Exercise material
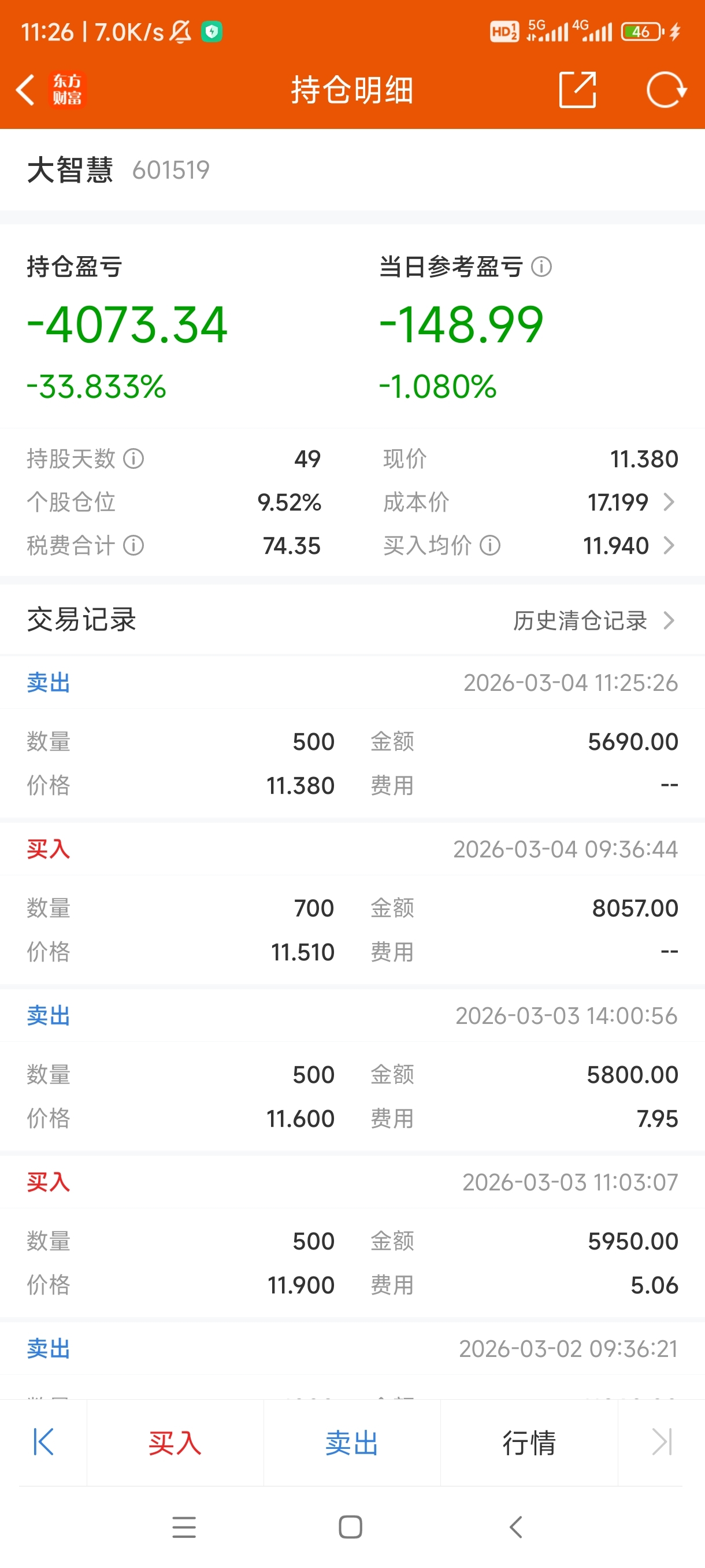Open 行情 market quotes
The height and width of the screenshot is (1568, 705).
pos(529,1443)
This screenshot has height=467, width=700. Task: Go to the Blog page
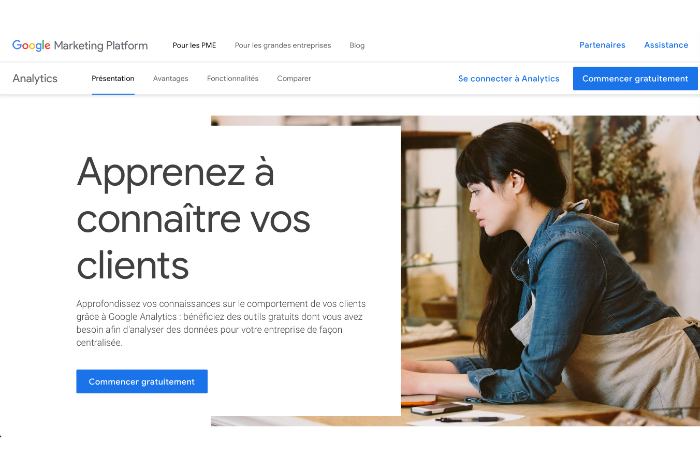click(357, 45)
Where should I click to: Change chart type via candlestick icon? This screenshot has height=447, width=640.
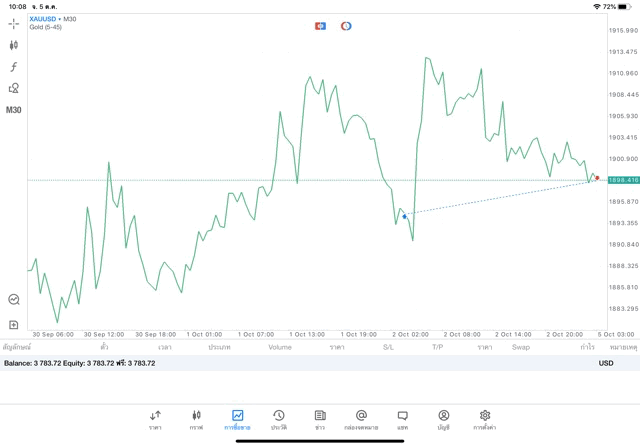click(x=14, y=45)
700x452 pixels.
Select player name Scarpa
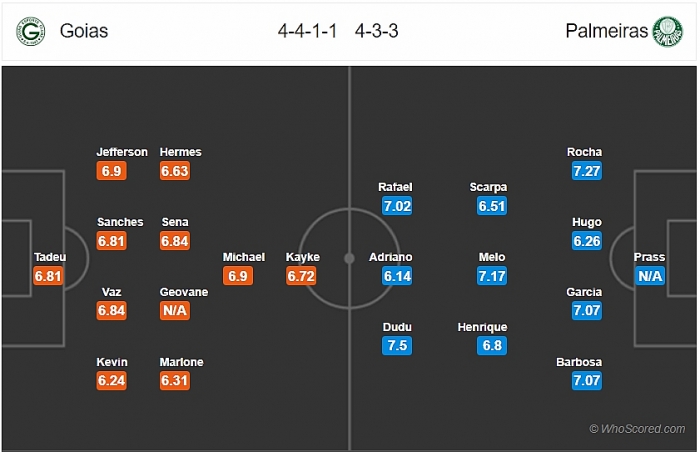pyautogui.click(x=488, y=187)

Exercise aim
Print exactly the line containing "This screenshot has height=467, width=700." and every line after it through the final line above, and leave all pictures out.

Solution
This screenshot has height=467, width=700. Task: Go to the Blog page
click(357, 45)
Where should I click to: Change chart type via candlestick icon? This screenshot has height=447, width=640.
click(x=14, y=45)
700x452 pixels.
Select player name Scarpa
pyautogui.click(x=488, y=187)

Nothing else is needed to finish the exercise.